婚約者に悪役令嬢になってほしいと言われたので




普段は来られない場所、綺麗なドレスを着て青空も綺麗で、薔薇もたくさん咲いて花びらが風で舞う。まるで自分が特別な存在になれたみたいで有り体に言えば浮かれてしまっていた。


控えめに、けれど確実にはしゃいで回っていた時に薔薇の生け垣から出てきた殿下にとてもびっくりしたことを覚えている。自分がはしたないことをしていた自覚もあれば油断もしていた自覚もあったので尚更。


近くで見た殿下は子供ながらに凛々しく整っていてあんなに人に囲まれてきゃあきゃあ言われることも納得の美貌だった。


そこで初めて挨拶をして、他愛もない話をして……今思い返してみればわたしもそこそこ失礼だったのでは、と思わないでもなかったり。何せ初対面の殿下に対して「大変ではないですか?」と言い放ってしまったのだから。

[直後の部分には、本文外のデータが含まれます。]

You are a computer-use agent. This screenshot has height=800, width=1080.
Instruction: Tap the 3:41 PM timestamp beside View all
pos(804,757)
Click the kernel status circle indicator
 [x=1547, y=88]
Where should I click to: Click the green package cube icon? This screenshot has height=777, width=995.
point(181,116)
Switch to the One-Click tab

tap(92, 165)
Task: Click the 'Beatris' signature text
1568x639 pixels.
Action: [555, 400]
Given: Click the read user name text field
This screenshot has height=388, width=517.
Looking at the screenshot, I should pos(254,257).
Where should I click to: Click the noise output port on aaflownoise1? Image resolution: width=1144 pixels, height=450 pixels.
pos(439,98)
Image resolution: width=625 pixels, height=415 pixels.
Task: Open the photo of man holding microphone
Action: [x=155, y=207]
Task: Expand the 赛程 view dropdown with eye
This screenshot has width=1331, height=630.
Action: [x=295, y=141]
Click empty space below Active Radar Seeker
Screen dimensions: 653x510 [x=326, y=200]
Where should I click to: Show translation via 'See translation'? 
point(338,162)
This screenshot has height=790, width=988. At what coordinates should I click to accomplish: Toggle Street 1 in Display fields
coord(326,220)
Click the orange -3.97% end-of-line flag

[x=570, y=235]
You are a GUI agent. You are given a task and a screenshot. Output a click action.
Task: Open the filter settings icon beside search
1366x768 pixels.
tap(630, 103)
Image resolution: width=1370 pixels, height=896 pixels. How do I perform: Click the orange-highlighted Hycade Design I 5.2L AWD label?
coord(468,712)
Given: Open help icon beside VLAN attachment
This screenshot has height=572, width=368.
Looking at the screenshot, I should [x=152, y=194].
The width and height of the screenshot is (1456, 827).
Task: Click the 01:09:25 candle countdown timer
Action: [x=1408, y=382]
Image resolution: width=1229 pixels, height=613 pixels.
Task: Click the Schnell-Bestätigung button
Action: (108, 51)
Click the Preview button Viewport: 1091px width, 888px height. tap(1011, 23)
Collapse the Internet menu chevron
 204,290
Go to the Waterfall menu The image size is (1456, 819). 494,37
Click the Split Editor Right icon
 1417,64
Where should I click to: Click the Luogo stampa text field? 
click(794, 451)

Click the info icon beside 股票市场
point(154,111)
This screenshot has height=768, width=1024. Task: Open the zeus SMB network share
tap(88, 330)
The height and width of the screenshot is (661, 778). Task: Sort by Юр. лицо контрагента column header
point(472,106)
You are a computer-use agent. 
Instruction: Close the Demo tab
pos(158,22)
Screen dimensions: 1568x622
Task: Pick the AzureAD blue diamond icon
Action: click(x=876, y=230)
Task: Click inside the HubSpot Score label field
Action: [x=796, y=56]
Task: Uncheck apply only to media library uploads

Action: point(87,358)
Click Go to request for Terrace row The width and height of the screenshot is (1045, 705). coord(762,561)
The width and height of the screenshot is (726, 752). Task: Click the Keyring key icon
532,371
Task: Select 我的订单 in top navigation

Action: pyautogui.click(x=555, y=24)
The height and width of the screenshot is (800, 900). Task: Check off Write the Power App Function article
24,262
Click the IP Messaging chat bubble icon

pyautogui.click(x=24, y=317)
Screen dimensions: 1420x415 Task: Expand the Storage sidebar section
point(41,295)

……言い訳をしてもいいのならば、殿下と話をしていた時に一番に頭の中に浮かんだのが先ほどのたくさんのドレスに囲まれていた姿だったのと、ちらほらと聞こえる第三王子ではスペアのスペアにしかならないという下世話な話だったのでつい気になってしまったのだ。


わたしは両親に自分の思う通りにやればいいよと、自由度が高かったのもあって、殿下の生き方はとても窮屈で居心地の悪そうなものに見えたから親切心だったのもある。今ならば声を大に出して余計なお世話というのを知っているかと自分にコンコンとお説教をかましたいところだけれど。